Edmond also faced, of course, gigantic problems, one of them the smear campaign waged in the late 1980s by leaders of American Express, which had shortly before bought the Geneva-based Trade Development Bank from Edmond himself. Later, the president of American Express himself apologized to Edmond for spreading lies and paid compensation of $8 million to philanthropic institutions that he had appointed.

The end of Edmond’s life was marked by disagreements and tragedy. Gross recalls a communiqué issued by Republic in 1998 about his diagnosis of Parkinson’s disease and about how the succession in the banks would be in the event of his illness and death: it is explicit in the official note that his brother Joseph, then 60 years old, would have an important role in conducting Edmond’s business. “In fact, Joseph is reorganizing his schedule to make it possible for him to commit even more time to help me manage Republic New York Co and Safra Republic.” This ended up not happening. Joseph continued to focus on Safra Bank in Brazil and other businesses. According to Gross, the conditions he had imposed to assume more responsibilities in the American banks were not met. Edmond eventually decided to sell both financial institutions.

The greatest tragedy was, of course, Edmond’s death in late 1999, in his apartment in Monte Carlo, caused by one of his caretakers who, in search of greater recognition and a better salary, pretended that the residence had been invaded by bandits and set fire to the apartment. Edmond and a nurse died suffocated by the smoke.

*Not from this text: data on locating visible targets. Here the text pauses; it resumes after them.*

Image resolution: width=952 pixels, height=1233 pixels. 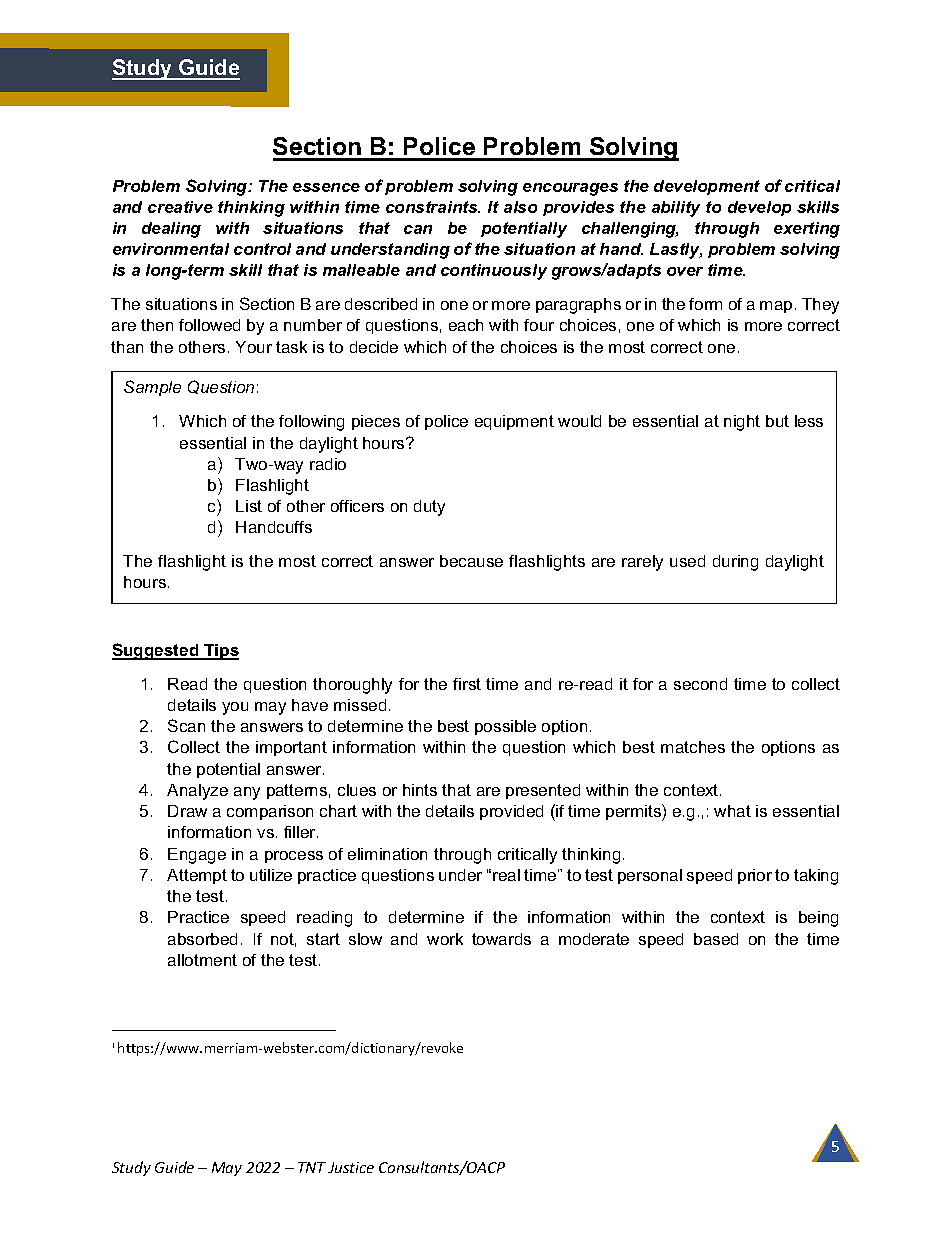 What do you see at coordinates (676, 209) in the document?
I see `ability` at bounding box center [676, 209].
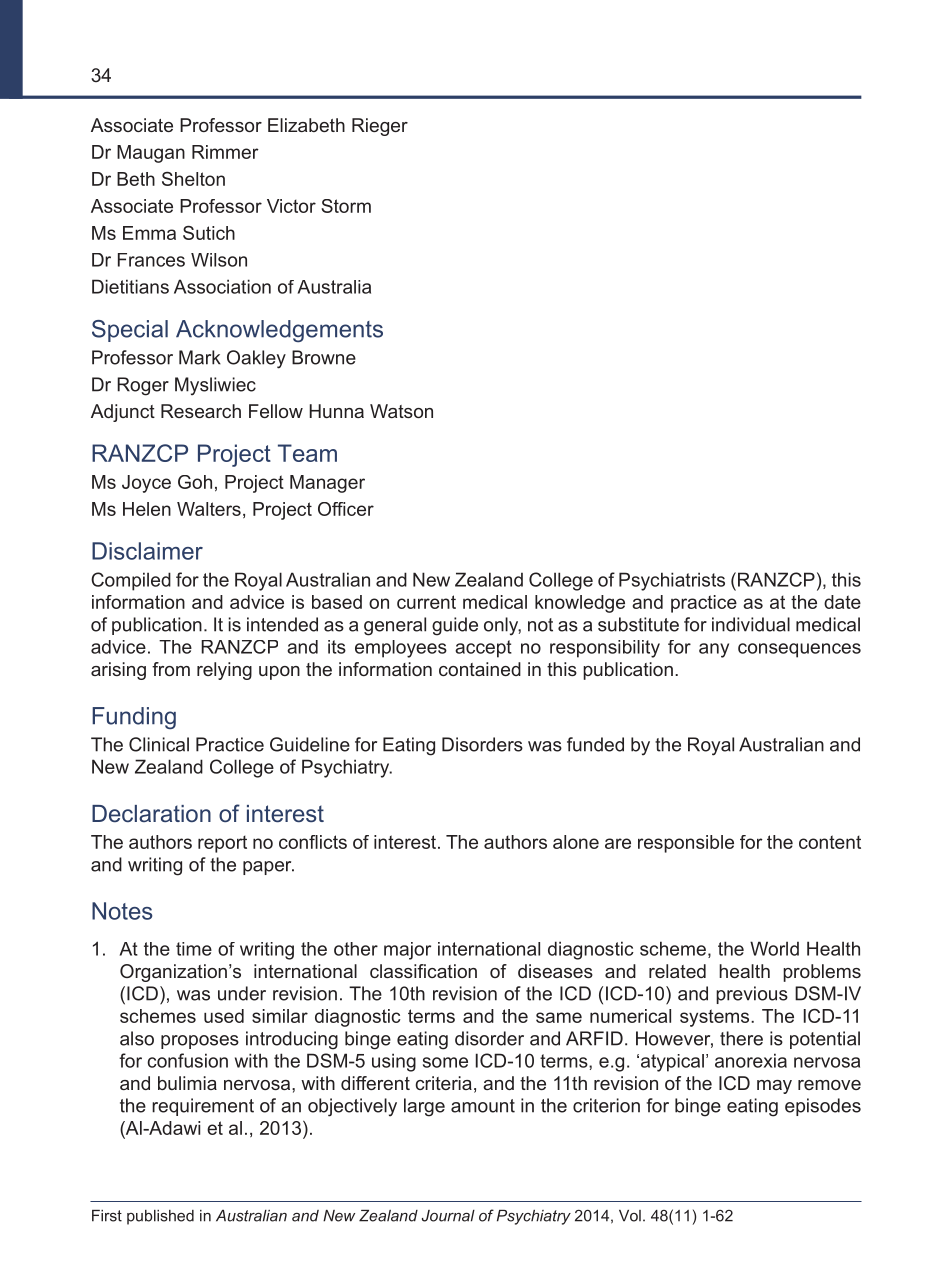  I want to click on Watson, so click(401, 411).
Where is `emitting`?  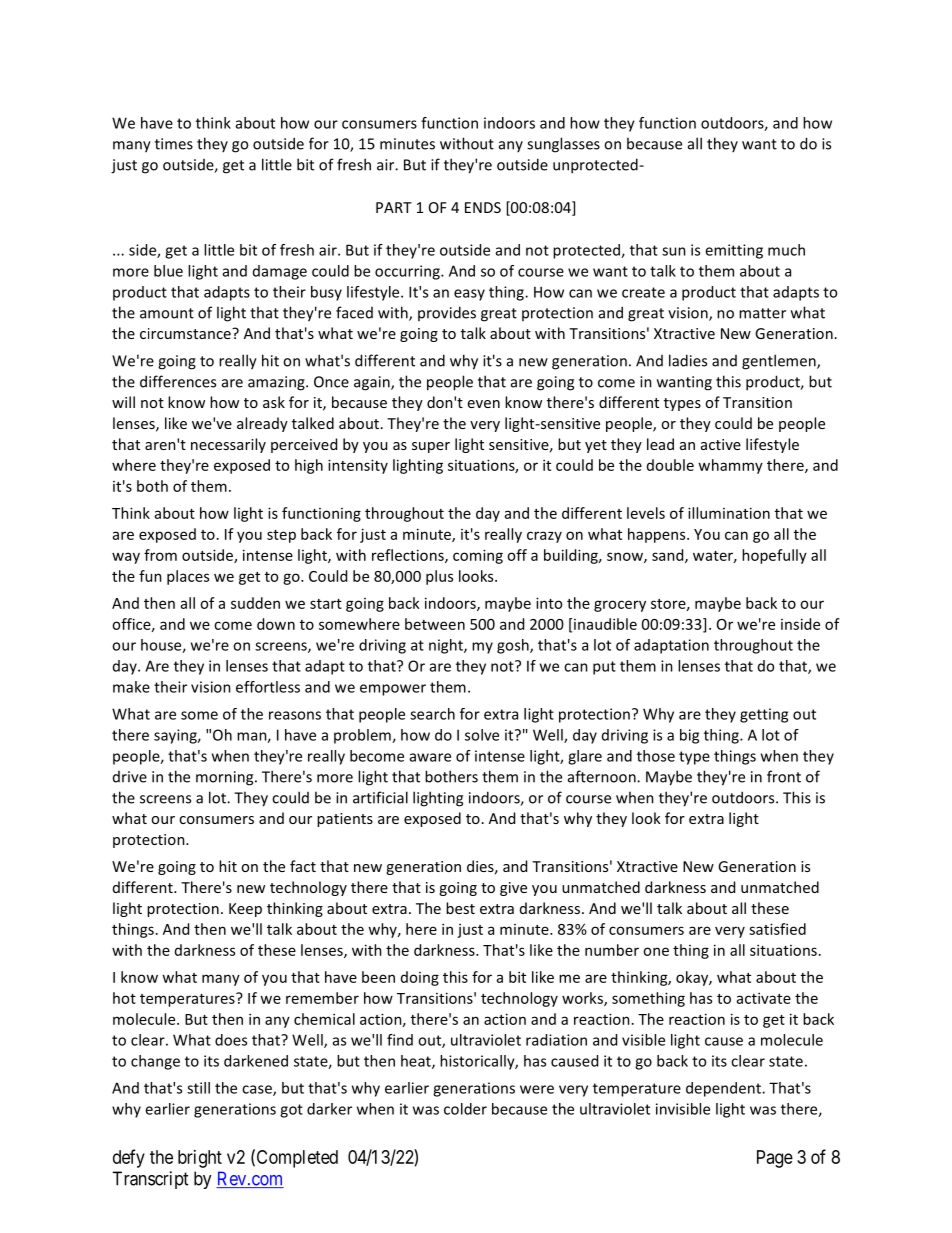
emitting is located at coordinates (734, 251).
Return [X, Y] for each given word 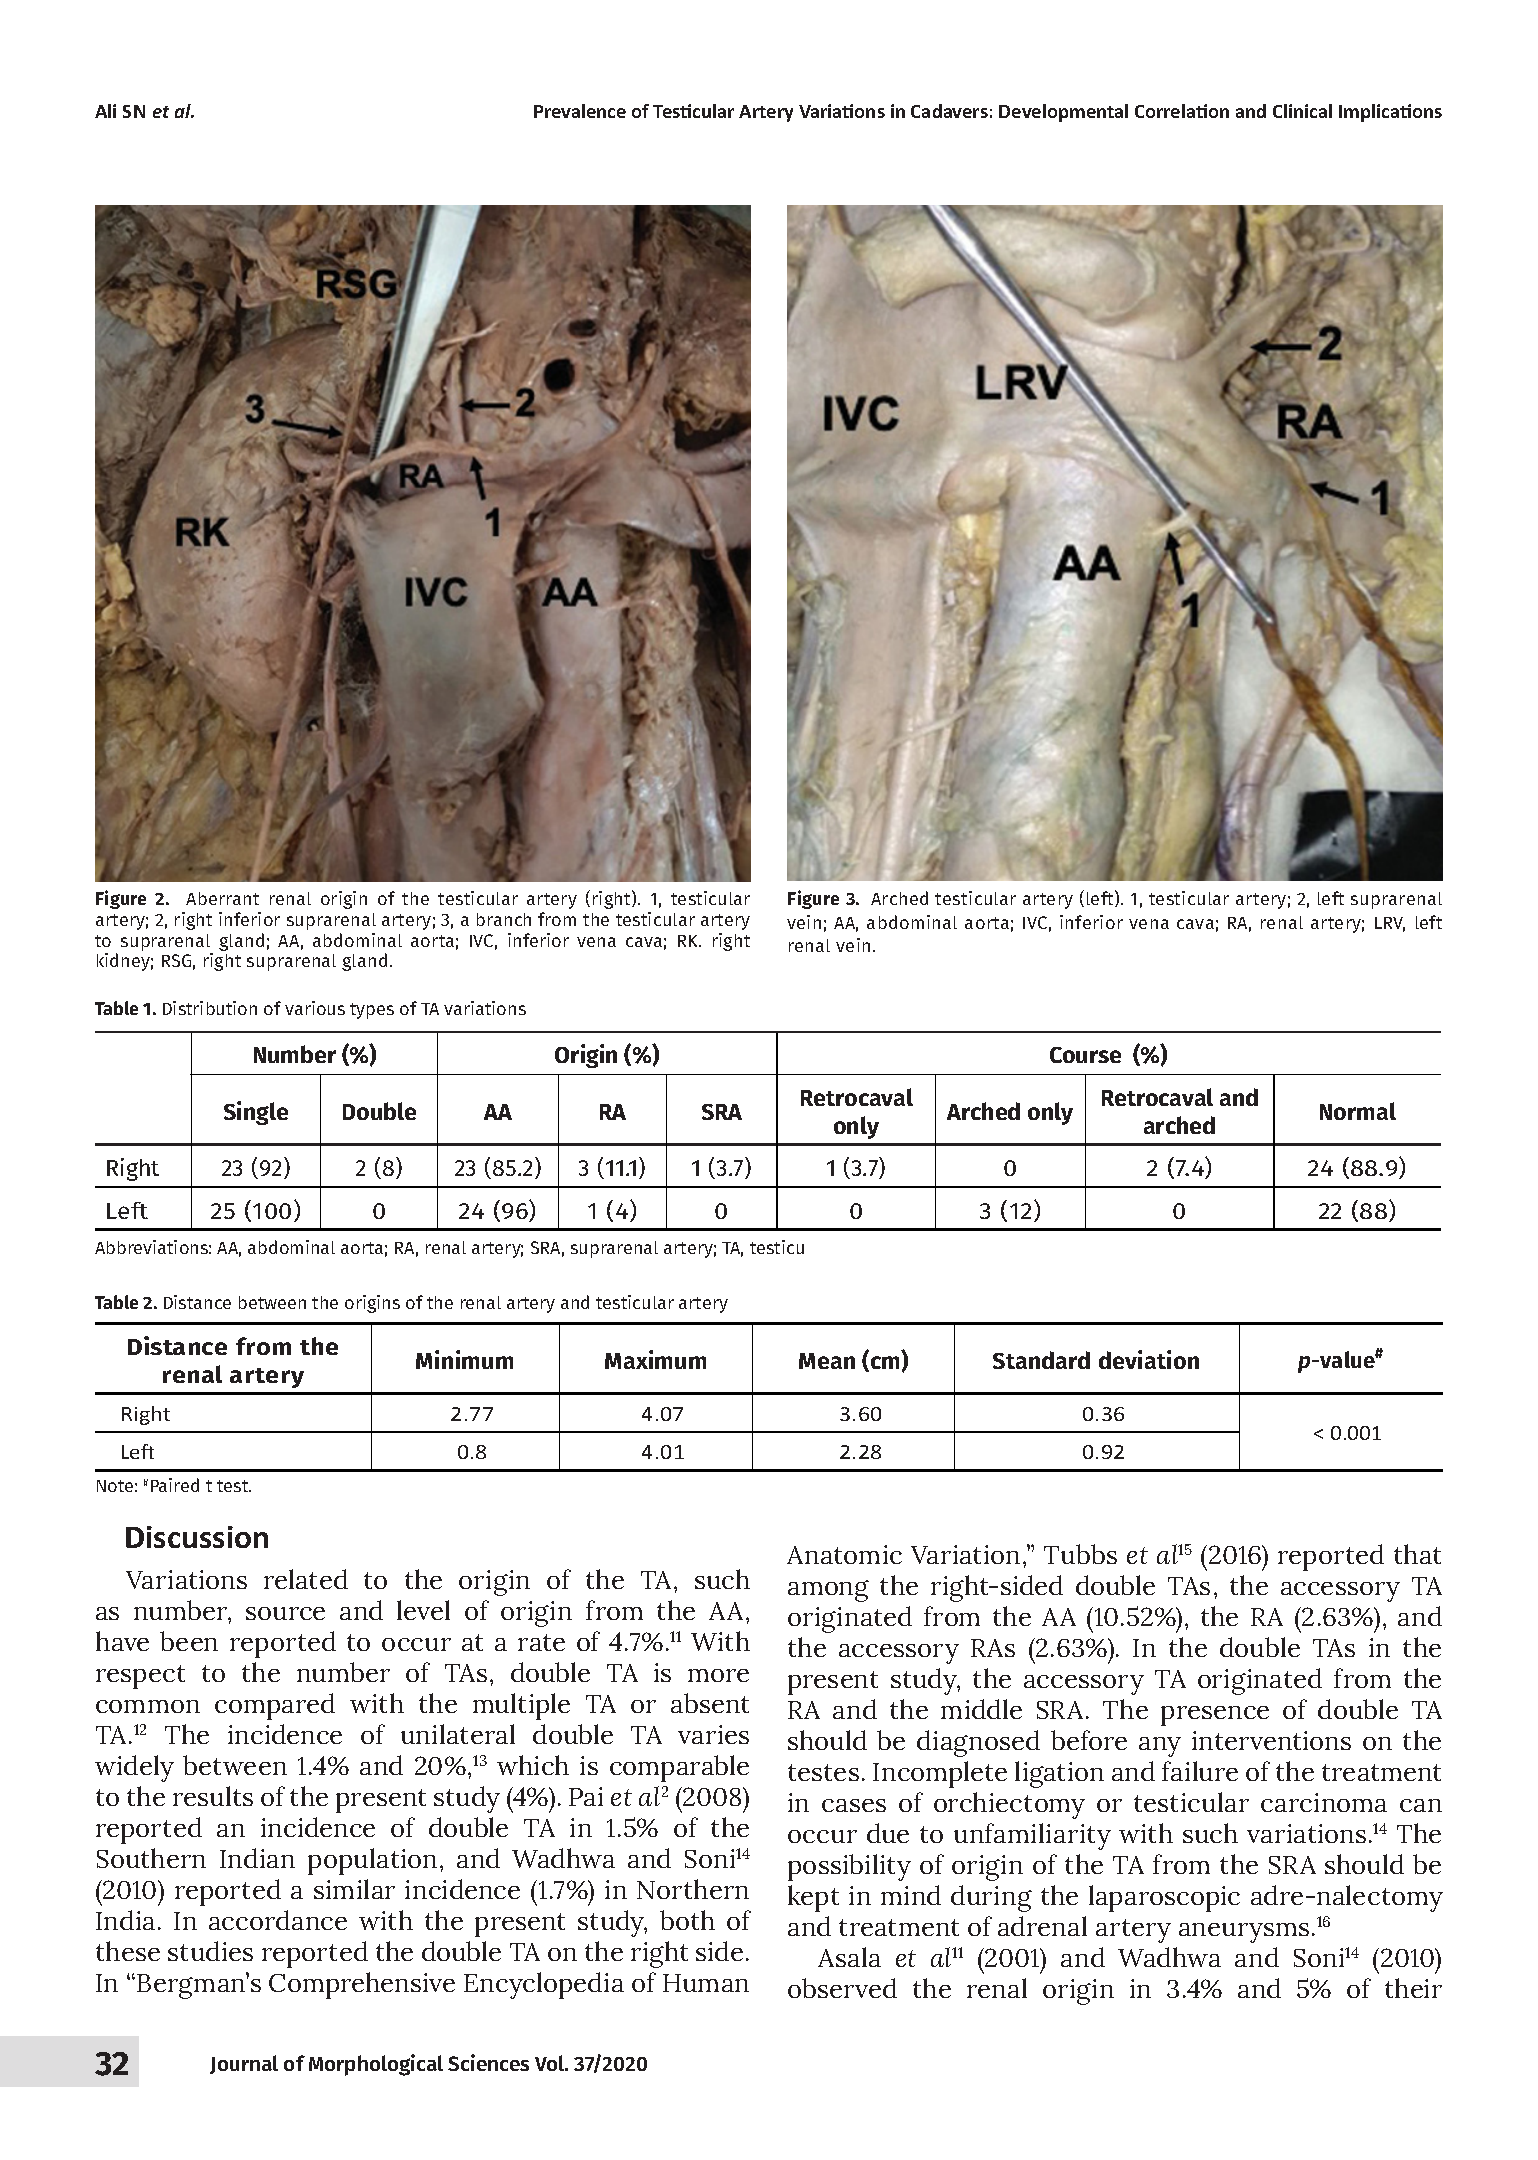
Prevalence [580, 111]
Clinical [1302, 111]
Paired [175, 1485]
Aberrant [222, 898]
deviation [1149, 1359]
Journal [244, 2064]
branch [504, 919]
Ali [105, 111]
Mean [827, 1361]
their [1413, 1988]
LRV [1390, 924]
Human [706, 1983]
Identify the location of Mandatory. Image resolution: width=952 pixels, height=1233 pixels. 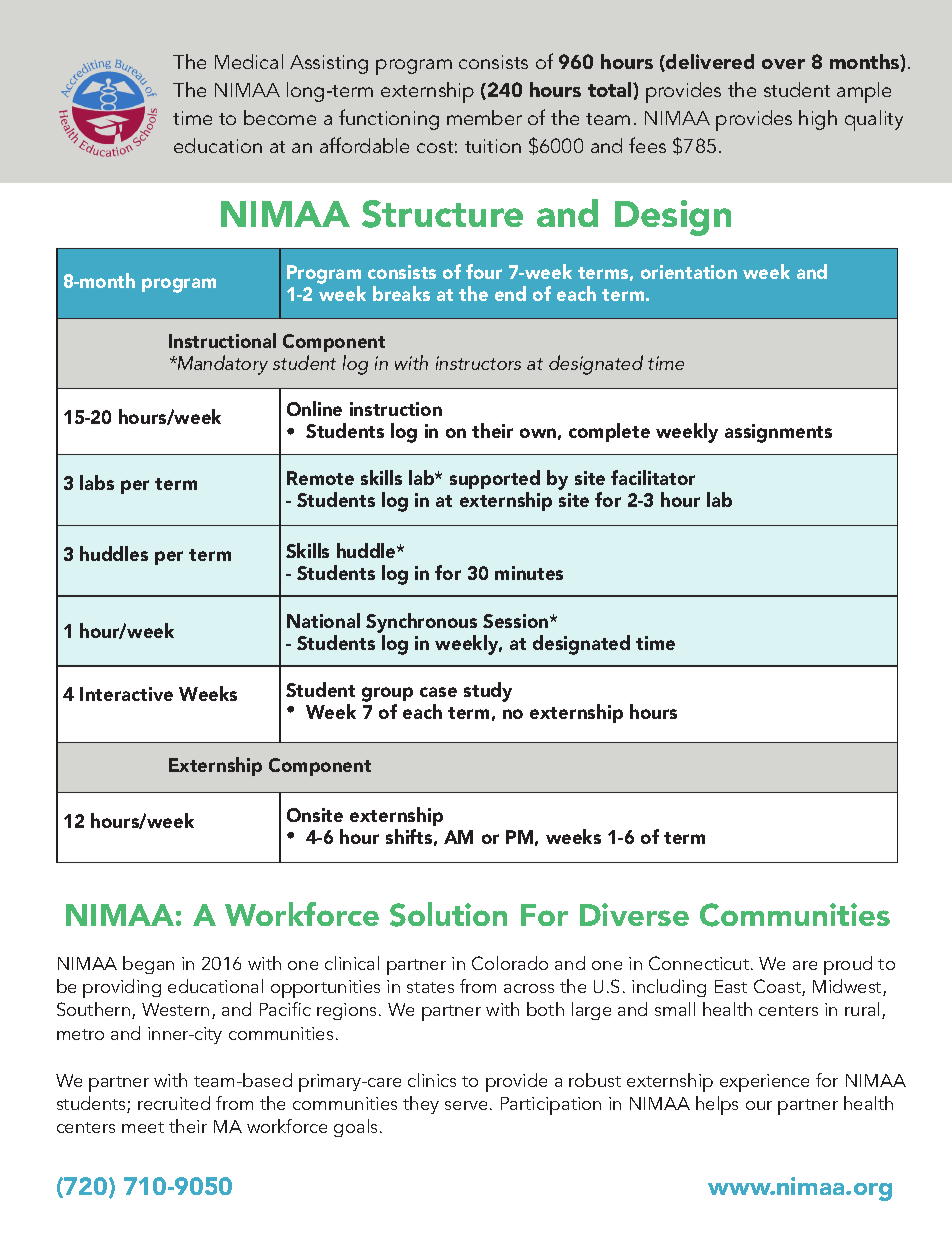
(221, 365).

The book is clearly partial to Edmond in the sense that his benevolent actions are treated in a complimentary manner and Gross does not hide his admiration for the banker. It is not only he who acknowledges Edmond’s achievements – the book’s introduction features the testimony of very diverse personalities such as Michael Bloomberg, who stresses Edmond’s “sense of responsibility to others,” and actor Michael J. Fox, who has suffered from Parkinson’s disease for many years, the same disease that blighted the last years of Edmond’s life.